**REQUEST:** Copy out, unchanged, the part of the rows that begins with the line containing "Tap the OK button" and ends with the line containing "point(521,577)", both of those lines included.

Extracted data entries:

§ §

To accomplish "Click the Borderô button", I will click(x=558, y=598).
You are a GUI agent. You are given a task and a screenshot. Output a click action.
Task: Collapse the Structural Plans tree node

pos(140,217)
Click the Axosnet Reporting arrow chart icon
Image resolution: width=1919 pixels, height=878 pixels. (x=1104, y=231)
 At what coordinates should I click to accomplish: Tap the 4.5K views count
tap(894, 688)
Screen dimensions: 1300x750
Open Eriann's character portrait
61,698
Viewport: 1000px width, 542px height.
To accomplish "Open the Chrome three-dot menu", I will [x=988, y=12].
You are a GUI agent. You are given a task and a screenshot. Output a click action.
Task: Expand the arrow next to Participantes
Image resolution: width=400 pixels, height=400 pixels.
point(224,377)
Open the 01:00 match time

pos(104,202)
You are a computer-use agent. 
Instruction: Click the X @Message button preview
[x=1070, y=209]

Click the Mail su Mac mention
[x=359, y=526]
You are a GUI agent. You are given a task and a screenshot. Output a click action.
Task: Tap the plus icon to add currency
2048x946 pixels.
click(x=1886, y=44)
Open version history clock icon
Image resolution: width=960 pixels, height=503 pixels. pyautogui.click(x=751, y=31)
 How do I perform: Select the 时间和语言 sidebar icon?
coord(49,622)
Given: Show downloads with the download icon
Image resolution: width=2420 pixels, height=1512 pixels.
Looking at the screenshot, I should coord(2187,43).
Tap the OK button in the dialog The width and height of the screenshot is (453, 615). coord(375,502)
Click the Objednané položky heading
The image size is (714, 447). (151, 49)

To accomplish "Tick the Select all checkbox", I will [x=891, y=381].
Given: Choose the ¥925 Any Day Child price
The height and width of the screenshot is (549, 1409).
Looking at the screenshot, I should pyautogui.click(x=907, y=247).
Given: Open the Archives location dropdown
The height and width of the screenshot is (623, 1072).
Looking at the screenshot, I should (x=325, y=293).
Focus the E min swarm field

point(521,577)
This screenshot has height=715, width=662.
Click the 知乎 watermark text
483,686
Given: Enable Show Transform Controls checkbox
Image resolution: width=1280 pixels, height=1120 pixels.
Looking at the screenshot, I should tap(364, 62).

§ §

**THE SOLUTION:**
Tap the OK button in the dialog The width and height of the screenshot is (453, 615). coord(375,502)
Click the Objednané položky heading
The image size is (714, 447). (151, 49)

To accomplish "Tick the Select all checkbox", I will [x=891, y=381].
Given: Choose the ¥925 Any Day Child price
The height and width of the screenshot is (549, 1409).
Looking at the screenshot, I should pyautogui.click(x=907, y=247).
Given: Open the Archives location dropdown
The height and width of the screenshot is (623, 1072).
Looking at the screenshot, I should (x=325, y=293).
Focus the E min swarm field

point(521,577)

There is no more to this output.